Val-Morin is perhaps the quintessential Laurentian village. Nestled in a pristine valley, dissected by the meandering North River hugged by the old train bed of the P’tit Train du Nord, and surrounded by soft rolling hills. Because it is bypassed by the Laurentian Highway (117) it is a snoozy place – truly a backwater, but in a good way!
However it has a couple of tricks up its’ sleeve: a solid Catholic church very much at the heart of the village; an ashram with yoga courses for seekers of truth – occasionally when there are festivals there is a surge of thousands of Indo-Canadians who arrive from the big cities and park all over the rural roads and you can even spot a pandit or two wandering around in loinclothes; a sizeable Jewish summering population from Outremont (the local Théâtre d’été is an old synagogue – you can see the Star of David on an upstairs window); the beautiful Lac Raymond; Far Hills Inn – formerly a bastion of earnest Bostonite cross-country skiers – unfortunately, after the departure of the intriguingly-named former owner David Leigh-Pemberton (strikingly similar name to the former governor of the Bank of England whose name you can see on limey fivers), it appears to have succumbed to the ‘big-old-building-we-can’t-afford-to-renovate-and-too-much-tax!‘ syndrome and has closed down (see small ski hills ad nauseum).
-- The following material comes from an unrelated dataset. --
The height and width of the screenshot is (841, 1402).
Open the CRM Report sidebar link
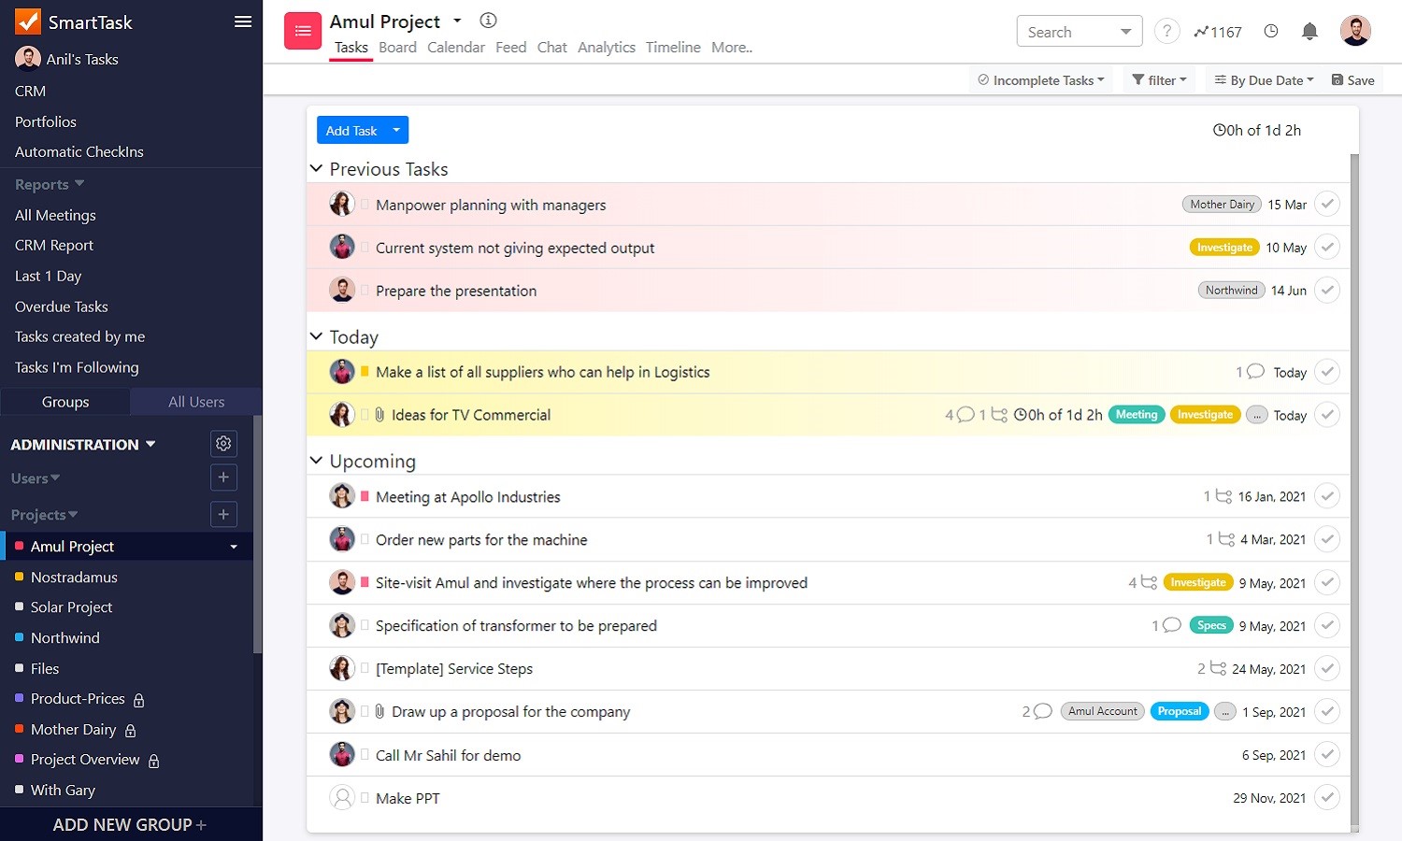point(53,245)
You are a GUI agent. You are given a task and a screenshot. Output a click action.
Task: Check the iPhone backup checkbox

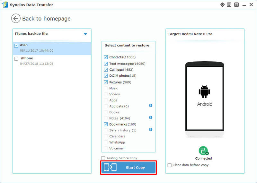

And there were at least three local ski-hills. Sun Valley – so named because of its’ southerly exposure with oodles of snowfall. Closed in the ‘big-old-building-we-can’t-afford-to-renovate-and-too-much-tax!‘ syndrome and is very much missed. The other hill is/was Mont-Sauvage – a brooding hill overlooking the valley and Lac Raymond. And finally, Mont- Belair, which was a diminutive hill that clung to the sides of Mont-Sauvage.
During the early 1930s cars were not equipped with gas pumps. Near Ste. Adele, our country place north of Montreal, vehicles were unable to drive up the side of this huge hill ‘Chemin du Mont-Sauvage’. A notice was posted at the bottom saying that vehicles should go up the hill backwards so that the gasoline would still flow to the engine.